I was interested to see how participants would interpret each installation site, how they would engage with the different areas of Brighton and finally how each installation had survived during the opening few days of the Biennial. As the tour progressed around each site, the answer to the latter question became clear – they hadn’t. In fact, by Sunday morning only one out of five installations still remained, most had disappeared with little trace.

Although vandalism, destruction and possible appropriation of the posters was expected at some point, it was a surprise to see that most of the posters had been removed with such efficiency. Inevitably this raised instinctive questions; who was responsible for removing the posters? How was there so little trace of them ever existing? Why did someone feel the need to spend time taking them down? How much role had the weather played in making the sites unstable? These questions are never going to be answered though and it is futile spending anymore time thinking about it. What is more pertinent is the effect this has on the project; without a physical outcome, does it have any function?
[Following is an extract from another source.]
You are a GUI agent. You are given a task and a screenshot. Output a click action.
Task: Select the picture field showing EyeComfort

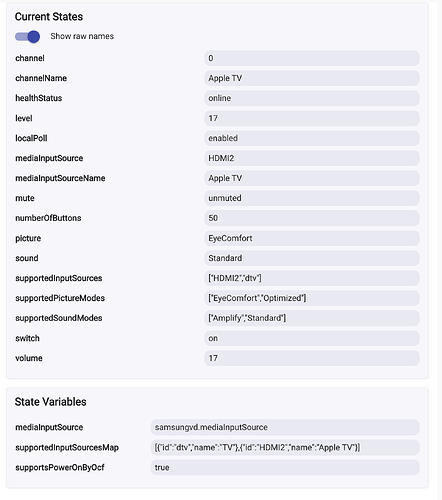(x=312, y=238)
As with a number of Preston is my Paris projects, this was always a body of work that placed emphasis on process rather outcome. The initial concept of limiting the production process of the photographs to the constituency borders is a direct link to the overall theme of the Biennial, and the combination of installation sites in public space and the free map was then designed to encourage audiences to engage in their own process of experience. At one point in the initial development of the work, I even discussed the idea of publicising the project as having these installation sites, but not actually realising them. Instead audiences would be almost ‘tricked’ into visiting a non-existent installation and having to engage in their own process of interpretation once there.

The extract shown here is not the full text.